37 Comme le relève Mme l’avocate générale au point 75 de ses conclusions, le retrait de la disposition correspondant à l’article 7, paragraphe 1, sous b), de la directive 86/653 de la liste susmentionnée des dispositions impératives figurant à l’article 35 de la proposition de directive visée au point précédent du présent arrêt, ainsi que le choix de préciser article par article la portée impérative ou non des dispositions de la directive 86/653, confirment, en l’absence d’une indication explicite en ce sens à l’article 7, paragraphe 1, sous b), de cette directive, la nature supplétive de cette disposition.

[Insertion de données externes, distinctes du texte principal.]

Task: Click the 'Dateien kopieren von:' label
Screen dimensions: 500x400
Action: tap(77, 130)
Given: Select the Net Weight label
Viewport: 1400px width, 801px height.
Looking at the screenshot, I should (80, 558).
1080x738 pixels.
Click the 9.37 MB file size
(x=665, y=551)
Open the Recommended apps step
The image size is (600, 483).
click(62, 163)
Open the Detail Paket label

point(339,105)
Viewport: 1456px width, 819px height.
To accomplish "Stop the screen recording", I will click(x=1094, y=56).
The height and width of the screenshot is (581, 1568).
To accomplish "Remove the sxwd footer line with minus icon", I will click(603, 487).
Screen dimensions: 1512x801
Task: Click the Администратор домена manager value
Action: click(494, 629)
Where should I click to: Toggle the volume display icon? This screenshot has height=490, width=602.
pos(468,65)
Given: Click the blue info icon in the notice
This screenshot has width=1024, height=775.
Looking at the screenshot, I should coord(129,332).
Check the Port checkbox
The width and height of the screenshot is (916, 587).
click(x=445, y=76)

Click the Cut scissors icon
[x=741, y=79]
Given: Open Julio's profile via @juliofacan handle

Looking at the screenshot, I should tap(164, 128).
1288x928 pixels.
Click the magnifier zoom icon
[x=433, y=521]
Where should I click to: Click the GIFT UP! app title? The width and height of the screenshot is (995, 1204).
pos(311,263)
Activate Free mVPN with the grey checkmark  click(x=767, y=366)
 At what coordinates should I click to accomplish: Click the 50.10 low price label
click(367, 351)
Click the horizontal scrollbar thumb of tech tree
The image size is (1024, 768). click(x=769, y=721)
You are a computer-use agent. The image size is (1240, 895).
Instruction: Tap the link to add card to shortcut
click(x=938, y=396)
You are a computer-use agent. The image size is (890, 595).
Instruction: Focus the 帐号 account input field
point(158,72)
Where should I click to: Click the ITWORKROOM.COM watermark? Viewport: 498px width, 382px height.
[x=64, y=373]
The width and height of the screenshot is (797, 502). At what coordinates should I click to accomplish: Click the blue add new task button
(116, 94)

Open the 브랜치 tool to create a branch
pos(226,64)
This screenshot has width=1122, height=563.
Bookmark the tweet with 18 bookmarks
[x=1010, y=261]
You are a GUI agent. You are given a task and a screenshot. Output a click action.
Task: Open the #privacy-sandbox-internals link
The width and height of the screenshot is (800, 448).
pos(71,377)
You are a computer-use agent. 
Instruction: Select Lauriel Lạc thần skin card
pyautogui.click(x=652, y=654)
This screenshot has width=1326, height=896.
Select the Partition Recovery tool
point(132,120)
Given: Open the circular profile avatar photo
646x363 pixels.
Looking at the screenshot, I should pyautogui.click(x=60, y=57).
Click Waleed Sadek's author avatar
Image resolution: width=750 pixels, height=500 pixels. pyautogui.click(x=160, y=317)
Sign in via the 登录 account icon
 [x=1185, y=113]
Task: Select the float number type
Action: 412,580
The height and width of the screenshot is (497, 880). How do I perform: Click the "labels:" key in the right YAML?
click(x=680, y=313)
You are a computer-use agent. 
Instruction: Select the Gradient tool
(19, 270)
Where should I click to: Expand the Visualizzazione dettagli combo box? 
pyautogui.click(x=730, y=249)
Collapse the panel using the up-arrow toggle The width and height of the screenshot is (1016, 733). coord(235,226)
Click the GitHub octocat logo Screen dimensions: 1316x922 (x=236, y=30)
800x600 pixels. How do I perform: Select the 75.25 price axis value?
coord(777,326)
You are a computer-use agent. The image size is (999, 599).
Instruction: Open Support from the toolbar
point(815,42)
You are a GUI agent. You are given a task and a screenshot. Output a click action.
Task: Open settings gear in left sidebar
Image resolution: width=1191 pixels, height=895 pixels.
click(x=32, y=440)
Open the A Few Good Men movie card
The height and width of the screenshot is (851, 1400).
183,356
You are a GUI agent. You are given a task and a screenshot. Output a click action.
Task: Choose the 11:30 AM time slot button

38 Eu égard à l’ensemble des considérations qui précèdent, il y a lieu de répondre à la question posée que l’article 7, paragraphe 1, sous b), de la directive 86/653 doit être interprété en ce sens qu’il peut être dérogé contractuellement au droit que cette disposition confère à l’agent commercial indépendant de percevoir une commission pour l’opération conclue, pendant la durée du contrat d’agence, avec un tiers dont cet agent a obtenu antérieurement la clientèle pour des opérations du même genre.
Sur les dépens
39 La procédure revêtant, à l’égard des parties au principal, le caractère d’un incident soulevé devant la juridiction de renvoi, il appartient à celle-ci de statuer sur les dépens. Les frais exposés pour soumettre des observations à la Cour, autres que ceux desdites parties, ne peuvent faire l’objet d’un remboursement.
Par ces motifs, la Cour (troisième chambre) dit pour droit :
L’article 7, paragraphe 1, sous b), de la directive 86/653/CEE du Conseil, du 18 décembre 1986, relative à la coordination des droits des États membres concernant les agents commerciaux indépendants,
Doit être interprété en ce sens que :
Il peut être dérogé contractuellement au droit que cette disposition confère à l’agent commercial indépendant de percevoir une commission pour l’opération conclue, pendant la durée du contrat d’agence, avec un tiers dont cet agent a obtenu antérieurement la clientèle pour des opérations du même genre.